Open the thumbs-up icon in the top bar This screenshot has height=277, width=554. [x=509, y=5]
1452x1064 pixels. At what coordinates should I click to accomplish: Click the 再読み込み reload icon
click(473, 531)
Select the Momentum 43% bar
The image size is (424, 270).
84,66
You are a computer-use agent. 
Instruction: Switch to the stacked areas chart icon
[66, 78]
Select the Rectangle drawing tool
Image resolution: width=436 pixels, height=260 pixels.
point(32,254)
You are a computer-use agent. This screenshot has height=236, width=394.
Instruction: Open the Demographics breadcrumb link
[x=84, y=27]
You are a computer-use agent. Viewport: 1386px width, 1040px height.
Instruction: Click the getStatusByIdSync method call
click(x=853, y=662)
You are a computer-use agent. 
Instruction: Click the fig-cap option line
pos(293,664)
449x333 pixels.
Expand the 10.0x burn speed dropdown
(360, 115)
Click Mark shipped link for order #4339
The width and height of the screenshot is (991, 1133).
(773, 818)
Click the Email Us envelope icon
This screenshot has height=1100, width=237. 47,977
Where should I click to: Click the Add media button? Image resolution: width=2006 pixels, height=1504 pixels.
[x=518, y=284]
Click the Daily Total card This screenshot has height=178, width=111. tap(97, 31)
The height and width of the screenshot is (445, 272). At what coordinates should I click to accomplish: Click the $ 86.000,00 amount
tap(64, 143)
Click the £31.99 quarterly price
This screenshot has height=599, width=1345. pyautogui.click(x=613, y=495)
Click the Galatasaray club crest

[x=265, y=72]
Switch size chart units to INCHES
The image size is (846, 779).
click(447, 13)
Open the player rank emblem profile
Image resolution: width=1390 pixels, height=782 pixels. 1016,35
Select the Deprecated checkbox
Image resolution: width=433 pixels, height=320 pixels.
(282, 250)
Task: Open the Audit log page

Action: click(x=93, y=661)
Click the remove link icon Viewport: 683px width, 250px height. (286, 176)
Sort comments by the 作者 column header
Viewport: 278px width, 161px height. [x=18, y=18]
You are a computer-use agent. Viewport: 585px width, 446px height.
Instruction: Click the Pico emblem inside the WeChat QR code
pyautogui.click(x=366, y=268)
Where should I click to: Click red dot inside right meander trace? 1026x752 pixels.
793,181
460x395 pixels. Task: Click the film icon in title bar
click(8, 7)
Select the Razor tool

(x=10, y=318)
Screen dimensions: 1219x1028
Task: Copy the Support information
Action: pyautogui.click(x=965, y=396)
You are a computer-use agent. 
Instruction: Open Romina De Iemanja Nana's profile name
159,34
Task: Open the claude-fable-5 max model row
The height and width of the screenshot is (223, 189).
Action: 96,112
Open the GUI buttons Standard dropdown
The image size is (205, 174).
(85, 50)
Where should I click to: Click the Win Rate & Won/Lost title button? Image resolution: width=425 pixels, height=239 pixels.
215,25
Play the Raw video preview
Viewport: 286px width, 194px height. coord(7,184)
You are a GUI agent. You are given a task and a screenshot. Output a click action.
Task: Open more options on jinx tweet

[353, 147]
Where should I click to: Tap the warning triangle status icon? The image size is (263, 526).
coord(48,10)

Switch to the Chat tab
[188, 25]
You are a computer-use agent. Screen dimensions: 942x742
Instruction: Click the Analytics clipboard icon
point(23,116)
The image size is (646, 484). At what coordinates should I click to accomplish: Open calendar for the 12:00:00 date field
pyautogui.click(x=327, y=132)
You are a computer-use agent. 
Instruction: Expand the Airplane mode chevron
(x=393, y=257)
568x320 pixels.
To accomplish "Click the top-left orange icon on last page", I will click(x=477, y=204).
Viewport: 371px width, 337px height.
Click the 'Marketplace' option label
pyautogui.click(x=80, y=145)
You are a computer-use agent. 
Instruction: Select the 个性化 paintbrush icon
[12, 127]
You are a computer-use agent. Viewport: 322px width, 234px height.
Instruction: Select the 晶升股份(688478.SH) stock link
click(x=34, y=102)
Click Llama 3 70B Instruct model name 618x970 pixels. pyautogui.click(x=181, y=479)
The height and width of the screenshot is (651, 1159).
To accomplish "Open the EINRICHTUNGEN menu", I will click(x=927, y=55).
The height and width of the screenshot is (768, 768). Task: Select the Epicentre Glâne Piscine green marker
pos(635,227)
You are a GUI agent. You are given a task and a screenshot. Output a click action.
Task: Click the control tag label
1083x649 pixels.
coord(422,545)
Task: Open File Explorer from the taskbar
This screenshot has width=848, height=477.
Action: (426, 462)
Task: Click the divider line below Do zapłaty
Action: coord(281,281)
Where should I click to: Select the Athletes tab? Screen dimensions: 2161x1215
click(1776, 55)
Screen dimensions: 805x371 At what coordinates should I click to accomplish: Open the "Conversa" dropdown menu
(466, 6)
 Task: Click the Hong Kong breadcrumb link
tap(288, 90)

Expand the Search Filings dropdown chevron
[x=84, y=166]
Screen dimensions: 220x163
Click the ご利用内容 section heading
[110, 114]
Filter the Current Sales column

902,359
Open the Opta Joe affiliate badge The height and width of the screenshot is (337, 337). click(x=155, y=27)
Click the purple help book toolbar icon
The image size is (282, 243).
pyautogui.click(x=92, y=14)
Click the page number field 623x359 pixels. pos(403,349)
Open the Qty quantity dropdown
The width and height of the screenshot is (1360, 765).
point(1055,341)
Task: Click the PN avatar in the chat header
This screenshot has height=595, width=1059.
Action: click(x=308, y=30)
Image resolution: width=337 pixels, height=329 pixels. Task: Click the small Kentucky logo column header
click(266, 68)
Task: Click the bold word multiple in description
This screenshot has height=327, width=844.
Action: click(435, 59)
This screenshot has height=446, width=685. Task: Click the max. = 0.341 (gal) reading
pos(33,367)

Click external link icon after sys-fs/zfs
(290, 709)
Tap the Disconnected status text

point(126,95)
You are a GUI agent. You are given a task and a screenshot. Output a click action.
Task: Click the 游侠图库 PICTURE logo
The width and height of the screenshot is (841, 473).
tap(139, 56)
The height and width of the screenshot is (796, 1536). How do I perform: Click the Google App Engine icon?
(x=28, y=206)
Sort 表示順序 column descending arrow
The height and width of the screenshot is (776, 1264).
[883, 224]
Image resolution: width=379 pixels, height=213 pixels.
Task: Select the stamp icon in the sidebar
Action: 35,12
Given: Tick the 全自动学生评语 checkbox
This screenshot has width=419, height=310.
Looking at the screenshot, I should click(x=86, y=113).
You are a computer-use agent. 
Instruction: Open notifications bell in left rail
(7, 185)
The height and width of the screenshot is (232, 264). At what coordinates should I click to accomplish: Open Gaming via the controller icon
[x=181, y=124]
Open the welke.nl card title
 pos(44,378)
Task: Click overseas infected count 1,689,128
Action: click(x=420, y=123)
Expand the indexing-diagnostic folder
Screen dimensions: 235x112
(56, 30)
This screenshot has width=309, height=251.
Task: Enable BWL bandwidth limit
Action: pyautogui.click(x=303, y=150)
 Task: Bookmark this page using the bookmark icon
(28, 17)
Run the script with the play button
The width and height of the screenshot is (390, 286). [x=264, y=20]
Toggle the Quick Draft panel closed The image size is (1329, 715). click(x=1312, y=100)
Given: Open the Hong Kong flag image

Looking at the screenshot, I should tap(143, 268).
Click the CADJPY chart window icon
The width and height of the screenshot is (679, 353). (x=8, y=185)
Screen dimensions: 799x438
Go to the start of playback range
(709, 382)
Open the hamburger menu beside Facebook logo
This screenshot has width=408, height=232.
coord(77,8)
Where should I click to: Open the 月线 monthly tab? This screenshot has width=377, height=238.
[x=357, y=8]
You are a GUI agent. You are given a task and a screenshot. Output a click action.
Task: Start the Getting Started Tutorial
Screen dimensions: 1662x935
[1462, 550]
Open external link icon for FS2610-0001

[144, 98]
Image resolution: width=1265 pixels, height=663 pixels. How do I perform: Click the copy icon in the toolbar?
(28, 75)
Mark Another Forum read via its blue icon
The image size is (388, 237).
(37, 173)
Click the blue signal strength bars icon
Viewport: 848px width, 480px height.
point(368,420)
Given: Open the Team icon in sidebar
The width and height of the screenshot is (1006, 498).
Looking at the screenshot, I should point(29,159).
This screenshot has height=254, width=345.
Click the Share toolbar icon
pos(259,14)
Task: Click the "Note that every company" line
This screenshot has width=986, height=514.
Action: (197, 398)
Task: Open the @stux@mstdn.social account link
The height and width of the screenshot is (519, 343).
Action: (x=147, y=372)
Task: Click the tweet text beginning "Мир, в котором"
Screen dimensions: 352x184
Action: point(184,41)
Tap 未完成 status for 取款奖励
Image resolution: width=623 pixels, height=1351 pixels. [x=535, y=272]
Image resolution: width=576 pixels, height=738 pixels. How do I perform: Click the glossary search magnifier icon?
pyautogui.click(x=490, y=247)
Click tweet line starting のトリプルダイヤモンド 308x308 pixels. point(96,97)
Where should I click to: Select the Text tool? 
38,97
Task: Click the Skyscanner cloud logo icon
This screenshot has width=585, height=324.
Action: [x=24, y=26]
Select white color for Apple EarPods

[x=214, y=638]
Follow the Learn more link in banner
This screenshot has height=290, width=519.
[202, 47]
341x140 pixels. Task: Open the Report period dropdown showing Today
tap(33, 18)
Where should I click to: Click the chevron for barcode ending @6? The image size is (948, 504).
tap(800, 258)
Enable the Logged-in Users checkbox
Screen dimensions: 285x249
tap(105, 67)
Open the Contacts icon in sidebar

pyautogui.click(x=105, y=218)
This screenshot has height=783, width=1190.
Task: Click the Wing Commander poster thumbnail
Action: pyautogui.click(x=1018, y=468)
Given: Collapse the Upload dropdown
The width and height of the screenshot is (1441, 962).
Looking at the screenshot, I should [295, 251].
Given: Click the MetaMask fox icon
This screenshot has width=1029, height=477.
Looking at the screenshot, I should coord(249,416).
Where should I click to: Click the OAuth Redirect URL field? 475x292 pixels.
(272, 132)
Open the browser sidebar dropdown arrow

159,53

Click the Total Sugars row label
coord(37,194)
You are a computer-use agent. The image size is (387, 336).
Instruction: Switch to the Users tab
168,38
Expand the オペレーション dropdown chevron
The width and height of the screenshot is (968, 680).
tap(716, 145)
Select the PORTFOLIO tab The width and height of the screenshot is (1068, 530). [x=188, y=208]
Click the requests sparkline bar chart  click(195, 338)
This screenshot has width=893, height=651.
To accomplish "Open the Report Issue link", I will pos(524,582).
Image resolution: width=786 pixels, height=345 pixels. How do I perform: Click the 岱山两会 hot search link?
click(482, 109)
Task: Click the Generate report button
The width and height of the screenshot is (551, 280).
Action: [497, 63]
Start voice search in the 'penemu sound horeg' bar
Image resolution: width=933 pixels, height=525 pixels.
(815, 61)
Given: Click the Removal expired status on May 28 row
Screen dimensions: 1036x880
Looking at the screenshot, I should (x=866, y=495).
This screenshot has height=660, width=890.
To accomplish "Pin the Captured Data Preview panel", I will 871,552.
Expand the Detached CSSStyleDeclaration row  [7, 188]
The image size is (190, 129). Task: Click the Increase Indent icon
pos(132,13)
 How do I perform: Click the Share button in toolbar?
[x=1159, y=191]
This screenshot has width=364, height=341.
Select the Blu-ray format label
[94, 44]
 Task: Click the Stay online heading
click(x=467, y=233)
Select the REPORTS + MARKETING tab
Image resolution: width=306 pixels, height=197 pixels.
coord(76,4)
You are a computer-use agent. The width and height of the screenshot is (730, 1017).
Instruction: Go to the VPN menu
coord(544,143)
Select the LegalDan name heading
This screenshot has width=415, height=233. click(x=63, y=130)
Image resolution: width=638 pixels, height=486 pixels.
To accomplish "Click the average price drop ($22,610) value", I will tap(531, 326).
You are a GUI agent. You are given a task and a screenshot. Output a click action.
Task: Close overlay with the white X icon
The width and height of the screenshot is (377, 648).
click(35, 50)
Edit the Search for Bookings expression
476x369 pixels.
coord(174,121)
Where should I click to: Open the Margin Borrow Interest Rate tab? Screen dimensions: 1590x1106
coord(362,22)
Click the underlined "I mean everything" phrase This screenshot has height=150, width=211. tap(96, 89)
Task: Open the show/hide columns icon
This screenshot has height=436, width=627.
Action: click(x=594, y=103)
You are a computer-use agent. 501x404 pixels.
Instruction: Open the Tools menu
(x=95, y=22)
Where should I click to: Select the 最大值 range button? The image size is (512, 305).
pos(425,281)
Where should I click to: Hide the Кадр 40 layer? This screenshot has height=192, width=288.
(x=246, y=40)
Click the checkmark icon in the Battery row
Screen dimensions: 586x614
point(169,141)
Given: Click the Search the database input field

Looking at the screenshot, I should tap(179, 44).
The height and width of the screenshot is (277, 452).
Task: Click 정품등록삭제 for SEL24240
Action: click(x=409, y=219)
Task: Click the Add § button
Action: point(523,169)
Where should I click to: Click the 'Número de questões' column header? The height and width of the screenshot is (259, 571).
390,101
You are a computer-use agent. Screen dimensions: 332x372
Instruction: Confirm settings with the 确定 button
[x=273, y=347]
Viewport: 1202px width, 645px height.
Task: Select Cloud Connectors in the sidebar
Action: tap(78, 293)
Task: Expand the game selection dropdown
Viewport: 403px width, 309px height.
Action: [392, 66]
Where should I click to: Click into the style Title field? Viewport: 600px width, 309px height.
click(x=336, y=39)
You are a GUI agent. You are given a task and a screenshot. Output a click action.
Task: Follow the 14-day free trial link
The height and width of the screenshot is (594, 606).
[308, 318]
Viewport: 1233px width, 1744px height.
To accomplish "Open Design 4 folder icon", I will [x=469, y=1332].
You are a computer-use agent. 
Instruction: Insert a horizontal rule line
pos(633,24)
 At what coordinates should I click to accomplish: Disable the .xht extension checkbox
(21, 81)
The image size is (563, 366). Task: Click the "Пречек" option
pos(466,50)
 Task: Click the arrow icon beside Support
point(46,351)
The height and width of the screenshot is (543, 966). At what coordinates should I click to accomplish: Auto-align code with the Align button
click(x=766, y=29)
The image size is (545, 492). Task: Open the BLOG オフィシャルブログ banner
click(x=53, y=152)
++++
**GIVEN REQUEST**
Could you output the lines between the one holding "Select the PORTFOLIO" and the one holding "Looking at the screenshot, I should (x=866, y=495).", inclusive, as a numbered list with any blank lines dropped?

**TASK ANSWER**
1. Select the PORTFOLIO tab The width and height of the screenshot is (1068, 530). [x=188, y=208]
2. Click the requests sparkline bar chart  click(195, 338)
3. This screenshot has width=893, height=651.
4. To accomplish "Open the Report Issue link", I will pos(524,582).
5. Image resolution: width=786 pixels, height=345 pixels. How do I perform: Click the 岱山两会 hot search link?
6. click(482, 109)
7. Task: Click the Generate report button
8. The width and height of the screenshot is (551, 280).
9. Action: [497, 63]
10. Start voice search in the 'penemu sound horeg' bar
11. Image resolution: width=933 pixels, height=525 pixels.
12. (815, 61)
13. Given: Click the Removal expired status on May 28 row
14. Screen dimensions: 1036x880
15. Looking at the screenshot, I should (x=866, y=495).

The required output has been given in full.